I'm surprised you haven't looked at the underlying research. Preference studies fall into the same type research done in all controlled studies in social science and psychology. Set up a situation carefully enough, and human behaviour falls into repeatable patterns. It makes the engineering simpler by defining the limits of perception and, accordingly, the design parameters.
This is a good example of the limits of perception. What you're capturing is not the space, but the pressure fluctuations at the points where the microphones are located, according to their polar sensitivity. You're then reproducing the pressure fluctuations without directional information through loudspeakers, which are coupled to the room they play in. And yet the end result still sounds good.
The situation isn't simplified by using loudspeakers with restricted directivity or dead rooms given the way that you're capturing or synthesizing the soundfield in the first place. There are aspects of playback which you simply cannot control. But you can, however, use their characteristics to your advantage.

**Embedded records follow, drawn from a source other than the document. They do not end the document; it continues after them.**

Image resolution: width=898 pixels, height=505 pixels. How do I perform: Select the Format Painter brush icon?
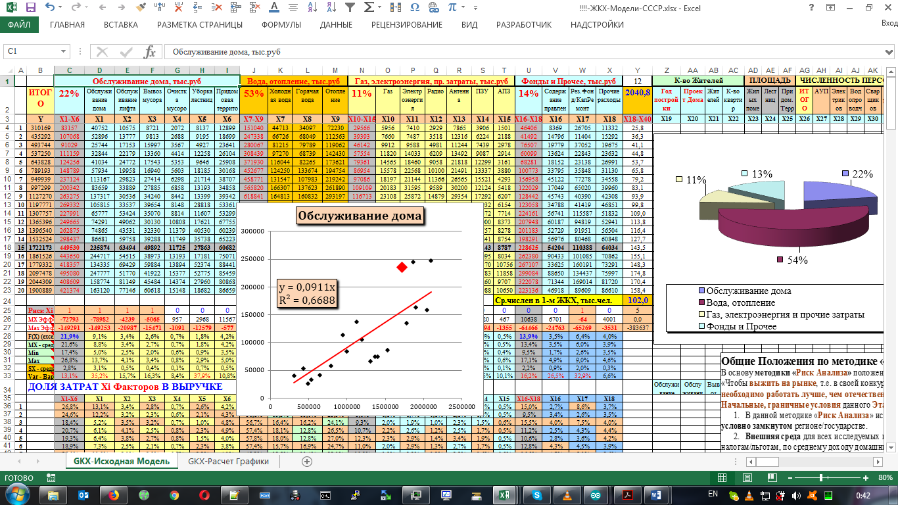(140, 9)
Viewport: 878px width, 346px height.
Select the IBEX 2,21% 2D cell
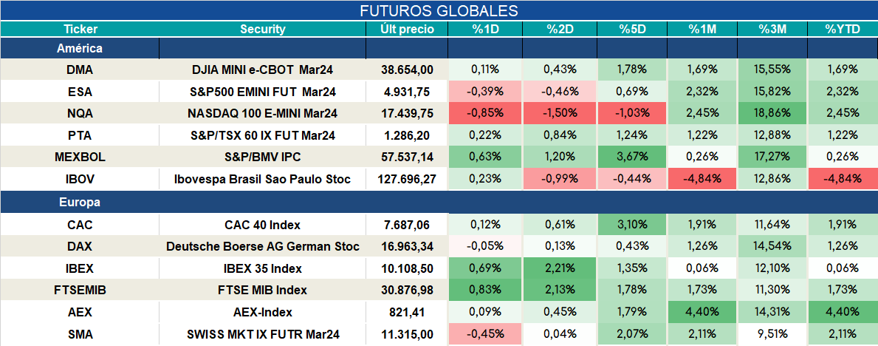(560, 268)
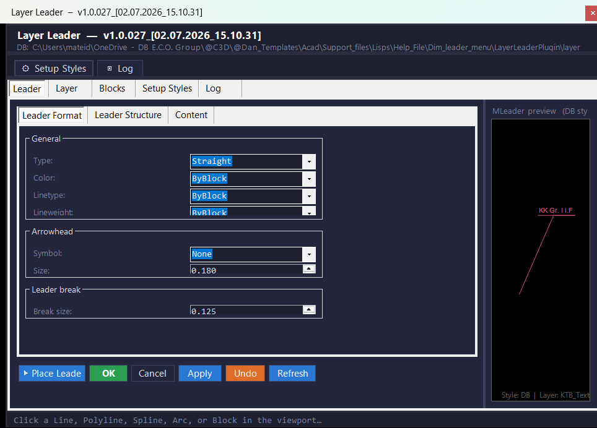Click the green OK button

pyautogui.click(x=108, y=374)
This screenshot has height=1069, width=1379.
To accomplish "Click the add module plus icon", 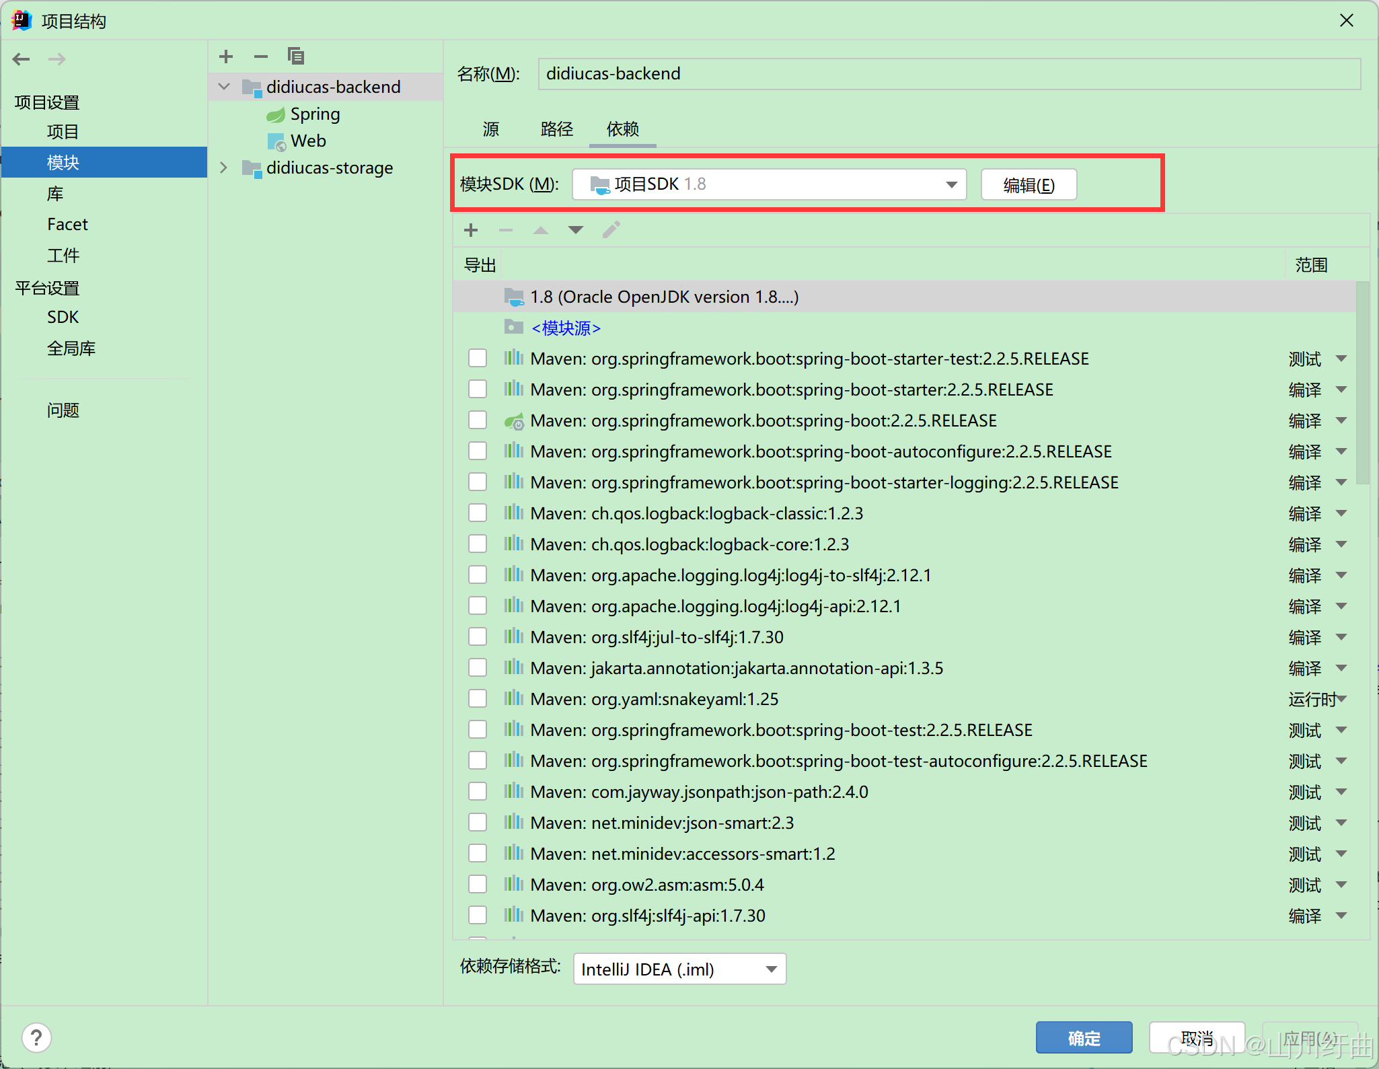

This ambisonic setup for example isn't the definition of soundfield accuracy. It has two main advantages besides the ones offered by other multichannel systems (no reliance on speaker location or discrete channel count, so you can input any format you like) and many disadvantages (small sweet spot, fuzzy or smeared imaging, timbral inaccuracy and spatial aliasing), even in anechoic circumstances.
In all other situations reflections are integral to the playback system by supplementing the distribution of spatial energy through acoustic phantom sources and can be controlled through treatment.
The main caveat, or frustration, I guess, is that you really can't take full soundfield accuracy as your goal. None of the known system configs really for allow it. Even with that in mind, I'd really like to hear the WFS system at EMPAC one day.